Music was also a release for Taane, who claims in his album to have been the only Maori kid at school, growing up in Christchurch. “It was hard you know. Just feeling like you didn’t really belong. All my friends were fine, they were never really discriminating or racist, we were all very young. I always noticed it with my friends’ parents and the way they treated me. I knew I was a little bit different. I’m not the same as the Pakeha kids. I lived in the clichéd Maori house, it’s all broken down, there were two or three broken cars in the driveway, dogs everywhere. I was the stereotypical Maori kid, snotty nose, all that sort of thing.” And this album seems to be just as much about connecting with his past, his Maori roots, as it was expanding his musical palette.

Taane grew up listening to a lot of the classic guitar based music of the 60s and the 70s, was more into heavy metal, punk. I was an aggressive child. I started playing guitar at thirteen, started my first band at fourteen, left school and was playing on stages at fifteen. I’ve been doing this for over fifteen years. I just knew, as soon as I had it worked out that I can play an instrument, I just sort of knew that this was it. That’s why I’m a singer-songwriter, that’s why I produce, that’s why I’m a live sound engineer for Shapeshifter.” It was Salmonella Dub who introduced Taane to the more interesting side of dub and reggae starting with the likes of King Tubby and Lee ‘Scratch’ Perry. Before then “it was just a Maori thing to have a Bob Marley thing.” Electronic music was also a late addition to his armoury (and most people would probably argue that this is Taane’s biggest talent) with the Nomads album. “I [initially] thought it was just washing machine music, computer music.”

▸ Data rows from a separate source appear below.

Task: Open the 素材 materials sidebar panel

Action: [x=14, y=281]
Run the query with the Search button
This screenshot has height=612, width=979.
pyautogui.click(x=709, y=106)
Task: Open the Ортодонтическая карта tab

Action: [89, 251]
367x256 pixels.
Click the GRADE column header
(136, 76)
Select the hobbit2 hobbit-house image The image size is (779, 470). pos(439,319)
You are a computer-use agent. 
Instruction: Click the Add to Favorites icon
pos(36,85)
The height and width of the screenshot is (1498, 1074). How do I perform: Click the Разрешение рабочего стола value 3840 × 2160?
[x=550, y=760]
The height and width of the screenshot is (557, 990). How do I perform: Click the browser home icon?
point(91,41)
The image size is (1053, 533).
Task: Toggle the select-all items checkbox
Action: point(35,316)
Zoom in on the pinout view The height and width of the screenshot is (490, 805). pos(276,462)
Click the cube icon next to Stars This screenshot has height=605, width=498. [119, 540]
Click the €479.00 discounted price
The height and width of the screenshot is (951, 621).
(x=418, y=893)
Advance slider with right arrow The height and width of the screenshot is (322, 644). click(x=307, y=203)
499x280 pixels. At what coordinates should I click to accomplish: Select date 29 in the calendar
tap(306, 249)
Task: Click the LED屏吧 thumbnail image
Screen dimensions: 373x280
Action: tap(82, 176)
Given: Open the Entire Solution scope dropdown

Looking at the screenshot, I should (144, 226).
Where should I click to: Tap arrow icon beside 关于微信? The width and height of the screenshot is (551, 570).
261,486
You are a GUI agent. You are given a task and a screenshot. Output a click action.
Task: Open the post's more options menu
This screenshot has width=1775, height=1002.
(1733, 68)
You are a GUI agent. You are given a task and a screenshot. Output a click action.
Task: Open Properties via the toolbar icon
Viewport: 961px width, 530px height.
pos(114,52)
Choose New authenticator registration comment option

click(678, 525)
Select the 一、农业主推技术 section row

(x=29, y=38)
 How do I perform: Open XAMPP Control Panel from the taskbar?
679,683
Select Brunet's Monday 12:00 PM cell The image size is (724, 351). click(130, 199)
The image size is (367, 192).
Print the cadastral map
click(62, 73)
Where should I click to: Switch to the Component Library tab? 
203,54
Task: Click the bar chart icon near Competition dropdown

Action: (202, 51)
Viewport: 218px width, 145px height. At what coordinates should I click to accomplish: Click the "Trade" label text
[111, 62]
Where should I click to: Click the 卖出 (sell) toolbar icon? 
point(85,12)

Taane has made a big step by moving away from an established New Zealand band, and striking out on his own with Past, Present, Future. It’s a move that probably took a lot of people by surprise, but it’s an understandable career move for a man who still has plenty of years ahead of him in the music business. He’s been an important part of two of New Zealand’s most well-known bands, Salmonella Dub and Shapeshifter, and now he’s striking out to make his own name in the business, something which he admits himself, is not the easiest thing to do. “I’m in control, I’m the boss of me. What I say goes. There’s a lot more freedom in that respect, it’s a bit scarier because it’s quite lonely. With a band you’ve got other people to bounce these things off. Here I need to be five steps ahead of the game.”